Ambre’s mom provided us with a few copies of Bon Appetite magazine where we discovered a great recipe for Orecchiette with Squash, Chiles, and Hazelnuts. We followed the recipe nearly exactly, only omitting the fresh mint. Following the other recipe they provided, Ambre and I actually made the pasta ourselves! Water and flour together produced a handmade pasta that may not have been brilliantly white but it was certainly brilliantly delicious.It was a lot of fun, and the end result was really delicious. The butternut,hazelnuts and fresh lemon juice was a really excellent paring. We will make it again!
Ambre requested the ultimate sore throat sickness recovery comfort food: grilled cheese and tomato soup. I produced for her Cooks Illustrated Creamless Creamy Tomato Soup. Torn up pieces of white bread is the secret ingredient that adds creaminess without subtracting from the tomato flavor. As for the grilled cheese, I stuck with tradition. Kraft American Cheese and softened butter spread on both sides. Cooking it on medium-low allowed it to get evenly crispy and brown without burning, and letting the cheese get to room temperature helped speed up the melting. Simple, soothing and tasty. She loved it.
Dissatisfied with the poor showing I’ve had on earlier occasions of biscuit making I’m doing some experimental baking for myself. I started with White Lily Self-Rising flour as per Southern tradition as well as the multitudes of recommendations. Since this flour already includes leavening and salt, all that’s required is the liquid and fat. Taking a tip from a Cooks Illustrated recipe, I grated frozen shortening (very snow like in consistency) into the buttermilk a before mixing in the flour.
One mistake I made was preheating the baking sheet before adding the biscuits, the bottoms cooked too quickly.
The shortening version of the recipe produced a nearly cake like biscuit, delightfully fluffy and airy.
I tried the same recipe, using butter instead. The texture was nearly the same, a bit moister I think because of the higher water content in the butter. Flavor was markedly improved(suprise suprise!) and butter imparted a pleasant yellow hue through the biscuit.
Next time I will try to figure out how to get them to rise without spreading out!

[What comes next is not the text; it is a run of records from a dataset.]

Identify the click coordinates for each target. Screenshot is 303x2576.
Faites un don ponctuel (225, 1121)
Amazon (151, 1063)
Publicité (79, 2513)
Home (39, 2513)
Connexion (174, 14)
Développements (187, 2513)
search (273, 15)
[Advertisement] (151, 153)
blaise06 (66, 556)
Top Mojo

I planned on having these drumsticks for dinner Wednesday, but due to my infatuation with experimentation, and a new technique, they took nearly 5 hours to cook. That’s pretty crazy and I assure you, in many ways it is. But it was a really informative experiment.
I coated each of them with spices(in order from left to right, Ethiopian Berbere, Tony’s Cajun, plain salt) and stuck them in an oven set to 200F and took them out when they reached 175F internally. I put them in the refrigerator overnight(it was my bedtime, and I still had more recipe to do.) The next day I broiled them. I was inspired by a couple of extra low and slow recipes for cooking beef and I wondered if chicken could benefit from a similar technique. At first glance they look dry, the middle one for instance has a quite leathery looking patch. But, as I learned, this is deceiving and that overcooking is nearly completely responsible for dryness. These, however, were perfectly cooked and were the juiciest and most delicious drumsticks I have ever eaten.
Tonight we scraped through the fridge and freezer and put together a simple, but very satisfying meal.
Cheese Ravioli with Garlic Bread and Red Peppers
Tristan made some frozen cheese ravioli and topped it with Wegman’s vegetarian-friendly “Grandpa’s Sauce” (one of the best pasta sauces I’ve ever had from a jar!) and fresh red peppers. He also made a few pieces of garlic bread using fresh garlic. Here’s to a successful second dinner using odds and ends from the kitchen!
Tristan and I were preparing our grocery list for this week when I randomly brought up the idea of doing no shopping and just eating all of the odds and ends out of the closet, fridge, and freezer. He was dubious at first, but then I started crafting meals (smoothies or eggs for breakfast, soup and chicken sandwiches for lunch, and veggies with random things like frozen ravioli for dinner) and he started to like the challenge of the idea.
So, our first dinner ended up being: Orange “Chicken” with Steamed Edamame.
The orange chicken was a soy-product made by Gardenin that Tristan and I both think tastes better than most real chicken we’ve had at Chinese restaurants. The edamame was fun to eat – nothing like popping like beans out of hairy pods! – and very tasty, as well. It was about time we used it, too; the bag had been in the freezer for months!
This random meal actually ended up being rather memorable and definitely something we will make again in the future. Even better, all that food was less than 400 calories!
Arborio rice cooked with white white, parmesan cheese, frozen peas, fresh red pepper, and sauteed marinated artichokes and accompanied by tomatoes from the 5 Points Community Farm Market. The tomatoes, to be honest, might have been the star of the meal. Not much can best an in season tomato.